Hey, folks. Capone in Chicago here, with a few films that are making their way into art houses or coming out in limited release around America this week (maybe even taking up one whole screen at a multiplex near you). Do your part to support these films, or at least the good ones…


KILL THE MESSENGER
Probably the worst thing you could do going into KILL THE MESSENGER is think it's a thriller. While there are certainly many tense moments that will make your stomach tighten and throw your system into a paranoid hyperdrive, the film itself is actually a gripping, true-life drama about Pulitzer Prize-winning newspaper man Gary Webb, played with a perfect blend of cocky and modest by Jeremy Renner (THE TOWN, THE HURT LOCKER, THE AVENGERS), in what is arguably the finest acting he's ever done. Filmmaker Michael Cuesta has taken an almost incomprehensible series of events and made sense of them with a story that works as both a investigative procedural and a portrait of a man made paranoid by the CIA.

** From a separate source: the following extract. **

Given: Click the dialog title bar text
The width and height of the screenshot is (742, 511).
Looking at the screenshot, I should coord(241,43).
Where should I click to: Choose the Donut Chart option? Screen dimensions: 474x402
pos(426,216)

Without meaning to, Webb discovers links between drug smugglers bringing cocaine into the inner cities of the United States with the assistance of the CIA, essentially birthing the crack epidemic in this country. After traveling as far as Nicaragua to follow his story, Webb writes an epic, multi-part exposé for his second-tier newspaper, scooping major outlets like the LA Times and The Washington Times, both of which are so pissed that this nobody beat them at their own game, they target him and his facts for intense investigation. In one instant, he's the talk and hero of the town; not long after, he's a pariah in the eyes of the institution of journalism. Meanwhile, the CIA subtly feeds details of Webb's life (including an affair years earlier) to various media outlets, who lap it up and ignore the real story.

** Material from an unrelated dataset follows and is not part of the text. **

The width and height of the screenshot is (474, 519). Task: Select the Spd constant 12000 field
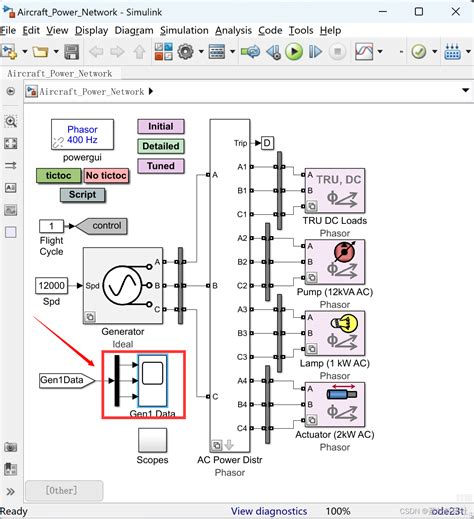point(51,286)
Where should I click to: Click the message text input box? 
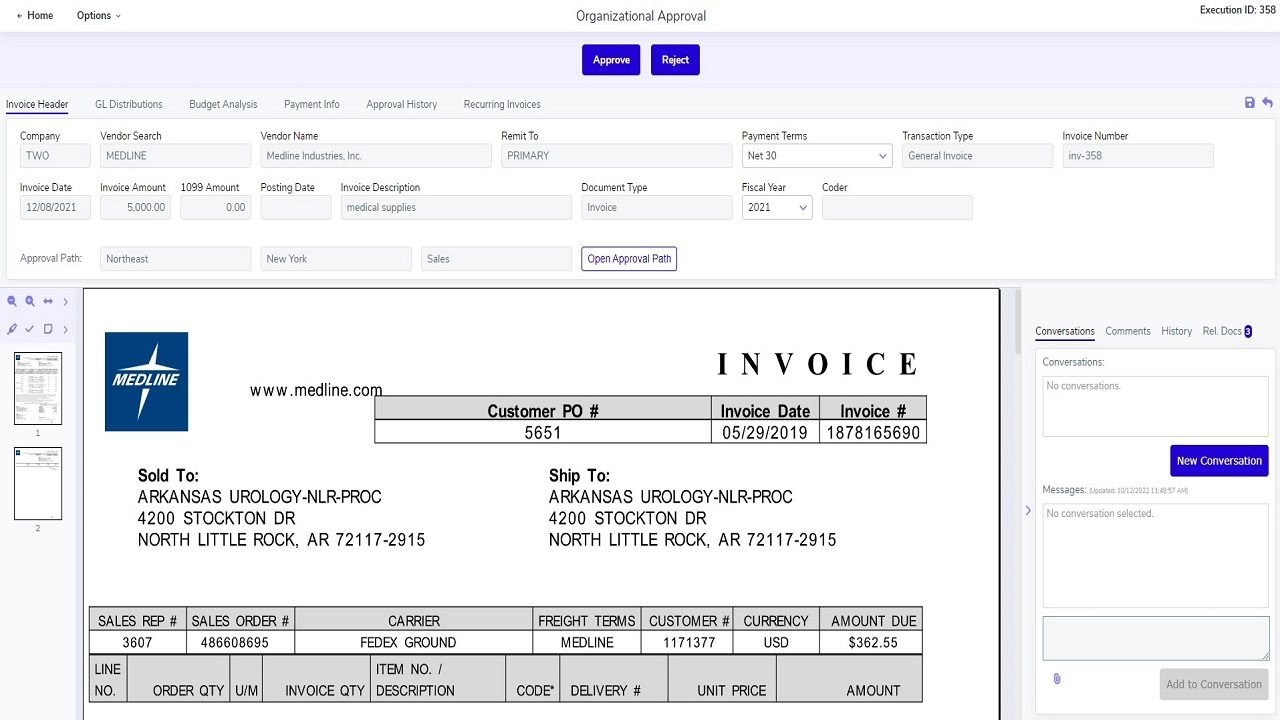1155,638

Cuesta wisely casts many familiar faces in supporting parts so we can keep track of who's who in this web on intrigue and conspiracy. Mary Elizabeth Winstead, Oliver Platt, Rosemarie DeWitt, Barry Pepper, Tim Blake Nelson, Ray Liotta (in one of his best creepy roles in quite some time), Michael K. Williams, Michael Sheen, Paz Vega and Robert Patrick are all in this film in roles of various sizes and importance, and they're all solid. Winstead is particularly good as Webb's editor, who acts as something of a buffer between him and the newspaper brass until she can't any longer.

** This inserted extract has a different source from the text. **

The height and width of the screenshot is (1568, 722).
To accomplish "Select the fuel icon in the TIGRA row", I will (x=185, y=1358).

The film's second half is where the scariest material creeps in, and we begin to see the impact these allegations against Webb had on his career, family life and reputation. KILL THE MESSENGER is messy, smart look at human behavior and just how unjust and cruel a place the world can be to someone dedicated to telling the truth. Long after it was too late to do any good, the CIA admitted that most of what was in Webb's stories was true. There's something both exciting and desperate about the way Renner captures this man putting his life and perhaps even the safety of his family to the side in order to uncover a great wrong in the world. I wouldn't go so far as to say the film is inspirational, but it might inspire you to question those who say they are here to protect you. KILL THE MESSENGER isn't a thriller; it's more of a horror story.


YOU’RE NOT YOU
This is an odd little film that escaped premiering on the Lifetime network primarily due to a whole lot of bad language. YOU’RE NOT YOU centers on Kate, a lovely classical pianist (played by Hilary Swank), who has the perfect life with a handsome husband (Josh Duhamel), envious friends (including Ali Larter) and an expansive, lovely home. But while still in her prime, Kate is diagnosed with ALS (as in the Ice Bucket Challenge charity recipient), which forces her to give up the piano, and leads to a rapid decline in motor skills, which eventually lands her in a wheelchair and in much need of care-taking.

At first, her husband is happy to carry her from her chair to the bathroom to the shower to bed, and otherwise help her out, but Kate start to feel horribly guilty and demands that they get a caregiver during the day while the husband is at work. And while there are better candidates, Kate see potential in college student Bec (Emmy Rossum, playing a character not to far astray from the one she plays in Showtime's "Shameless"), who has no practical experience taking care of herself, let alone another human being. Kate sees her as a fixer-upper, in need of some real-world experience thinking about someone other than herself. Think of YOU’RE NOT YOU as MY FAIR LADY, but depressing. And it's clear that since Kate and her husband never got around to having kids, Bec is something of a surrogate "kid" for her to save from a horrible life of drinking, drugs and horrible men.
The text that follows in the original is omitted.